[Objectif]
Recopiez fidèlement, dans l'extrait consacré à Jean-Paul II, le passage qui va de « Mais tous ses » jusqu'à « singulières zones d’ombre. ».

===== Extrait de page

Il faut bien la distinguer du discours. L’image se montre et captive immédiatement, le discours permet de réfléchir. Mais la première l’emporte souvent sur le second.

 

C’est à quoi j’ai pensé en regardant le documentaire Jean-Paul II, le triomphe de la réaction, diffusé sur Arte en soirée, le 26 janvier dernier. On y apprend que le futur pape rêvait dans sa jeunesse de devenir acteur de théâtre. J’ai pensé au film de Moretti Habemus papam, où on voit un pape qui rêvait lui aussi de monter sur la scène, et que cette vocation contrariée a conduit à abandonner sa charge [lien]. Mais Jean-Paul II ne l’a pas fait, et a assumé le théâtre au sein même de sa fonction, en mettant soigneusement en scène toutes ses apparitions publiques.

 

Par son charisme, il est devenu une « Superstar » planétaire, au point que le magazine Time a pu l’élire « Homme de l’année ». On le voyait bien dans le film faire du ski sous la caméra, et défilaient aussi à l’écran les « produits dérivés » marqués de son image. La foule l’applaudissait comme les fans d’une vedette du show biz.

 

Mais tous ses fans l’ont-ils écouté vraiment ? À part sa première intervention en Pologne, où quelques mots ambigus ont contribué à fissurer le bloc soviétique, ses paroles ont été d’un accablant conservatisme. Il a condamné la théologie de la libération en Amérique latine, l’assimilant au communisme athée. Sa rigidité l’a amené à identifier les victimes de la Shoah aux enfants tués par l’avortement, en suscitant l’indignation tant des juifs que des chrétiens libéraux. En Afrique ravagée par le SIDA il a condamné le préservatif, en prônant la chasteté, et R-G. Schwarzenberg l’a accusé à cette occasion de « non-assistance à personne en danger ». Bref cette figure si lumineuse a de singulières zones d’ombre.

==========
===== Données fournies

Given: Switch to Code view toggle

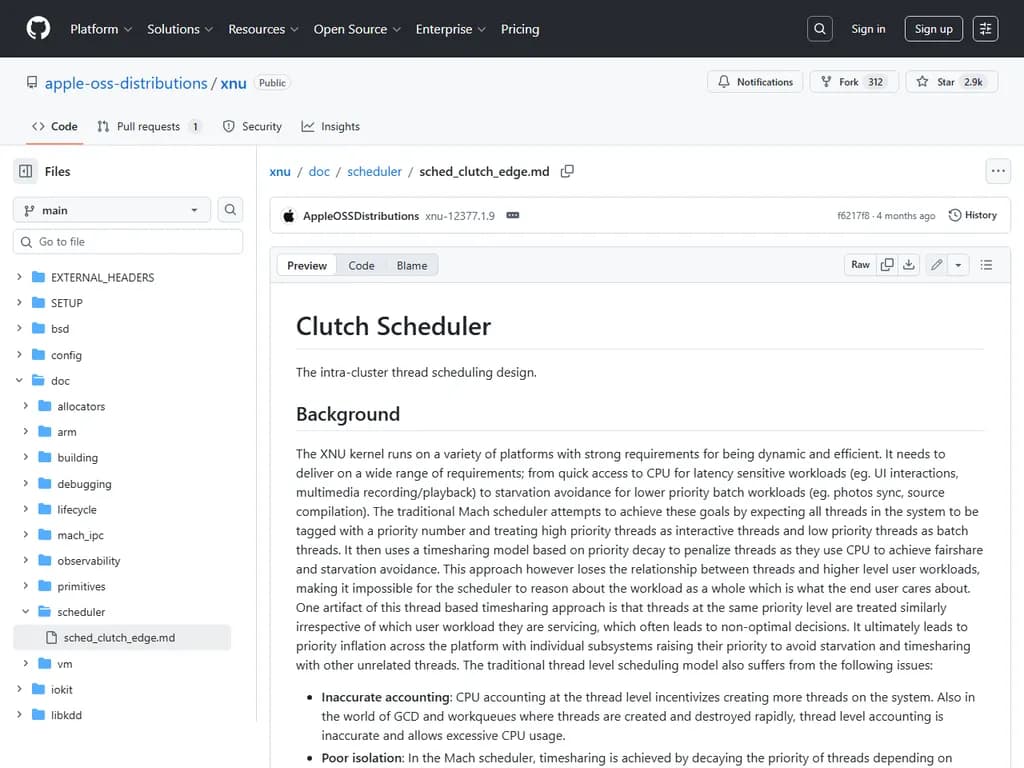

==========

[Solution détaillée]
Mais tous ses fans l’ont-ils écouté vraiment ? À part sa première intervention en Pologne, où quelques mots ambigus ont contribué à fissurer le bloc soviétique, ses paroles ont été d’un accablant conservatisme. Il a condamné la théologie de la libération en Amérique latine, l’assimilant au communisme athée. Sa rigidité l’a amené à identifier les victimes de la Shoah aux enfants tués par l’avortement, en suscitant l’indignation tant des juifs que des chrétiens libéraux. En Afrique ravagée par le SIDA il a condamné le préservatif, en prônant la chasteté, et R-G. Schwarzenberg l’a accusé à cette occasion de « non-assistance à personne en danger ». Bref cette figure si lumineuse a de singulières zones d’ombre.